109 Yıllık Bildiri (Rumlara ‚dostça‘ uyarı)

109 Yıllık Bildiri (Rumlara ‚dostça‘ uyarı)

Tamer Çilingir

Bildirilerle, tehdit ve itibarsızlaştırma saldırılarının nasıl cinayetlere dönüştüğünün en çarpıcı örneklerinden birisi 109 yıl önce Ünye’de yayınlanan bildiridir.

13-14 Haziran 1914 gecesinde, Ünye’de (Ordu) Pazar yerindeki her yere ve meclis üyesi G.Thomaides’in ve Rum okulu müdürü G. Papamarkos’un evlerine bir bildiri yollandı.
Bildirinin altındaki imza ’’Gizli Boykot Komitesi Şubesi’’ idi.
Bildiriyi kaleme alanlar, bu bildirinin ’’dostça’’ bir uyarı olduğunu söylüyorlardı.

’’Rumlara dostça uyarımızdır. Siz Rumların bu topraklarda yaşamaya devam etmelerinin mümkün olmadığını biraz aklı olan herkes anlar. Bu inkar edilemez bir hakikattir.
(…)
Hayatta kalmak istiyorsanız, beklemeyin! Gidin! Samimi tavsiyemizi dinleyecek olursanız, dostluk namına, yakın gelecekte sizi tuz gibi eritecek olan o ordu karşısında baş eğmek dışında başka çareniz olmadığını söylemek istiyoruz.’’[1]

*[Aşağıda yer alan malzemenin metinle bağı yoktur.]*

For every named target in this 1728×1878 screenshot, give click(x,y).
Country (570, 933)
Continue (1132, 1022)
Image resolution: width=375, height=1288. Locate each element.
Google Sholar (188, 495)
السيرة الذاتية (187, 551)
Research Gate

Hesap, Birinci Dünya Savaşının gölgesinde Hristiyan ulusların imhası üzerineydi. Ve bu tarihten itibaren Hristiyan inancından halkları bekleyen tek şey, sindirme, sürgün, işkence, zulüm, kan ve gözyaşı idi. Binlerce yıldır bu topraklarda yaşayan, yüzyıllar boyunca da Osmanlı tebaası olarak yaşamlarını sürdürmüş olanlara İttihat ve Terakki’nin yeni projeleri doğrultusunda ‘Gidin’ çağrıları yapılıyordu 1914 yılının haziran ayında ‘dostça’
Bu bildirinin ışığında bu toprakların binlerce yıllık sakinleri olan Süryaniler ve Ermeniler 1915 yılında soykırıma uğratıldılar. 1,5 milyon Ermeni, 300 binin üzerinde Süryani hayatını kaybetti. Sıra Rumlara geldiğinde tarih sahnesine bu kez Mustafa Kemal çıkacaktı. 19 Mayıs 1919 tarihinde Samsun’a giden Mustafa Kemal Pontos Rum soykırımının emrini verecek ve 353 bin Pontoslu Rum yaşamını yitirecekti. Osmanlı’nın resmi nüfus kayıtlarında 800 bin olan Küçük Asyalı Rum’un akıbeti ise bilinmeyecekti.

Cumhuriyet kuruldu.

Cumhurbaşkanları, başbakanlar, adalet bakanları, içişleri bakanları seçildi, atandı. Yüz yıl boyunca isimleri değişti bu mevkilerdekilerin. Kimi zaman bu tür bildirileri ve saldırıları kınadıklarını açıkladı bu mevkilerin başlarında olanlar ama her şeye rağmen bu bildirileri kaleme alanlar saldırılarını devam ettirdiler. Bazen sembolik kimi isimler ‘cezalandırılırken’ (genelde ödüllendirildiler) verilen mesaj açıktı; ’koca koca bakanların, başbakanların bile eli kolu bağlıdır en iyisi bildiride söylenenlerin yapılmasıdır.’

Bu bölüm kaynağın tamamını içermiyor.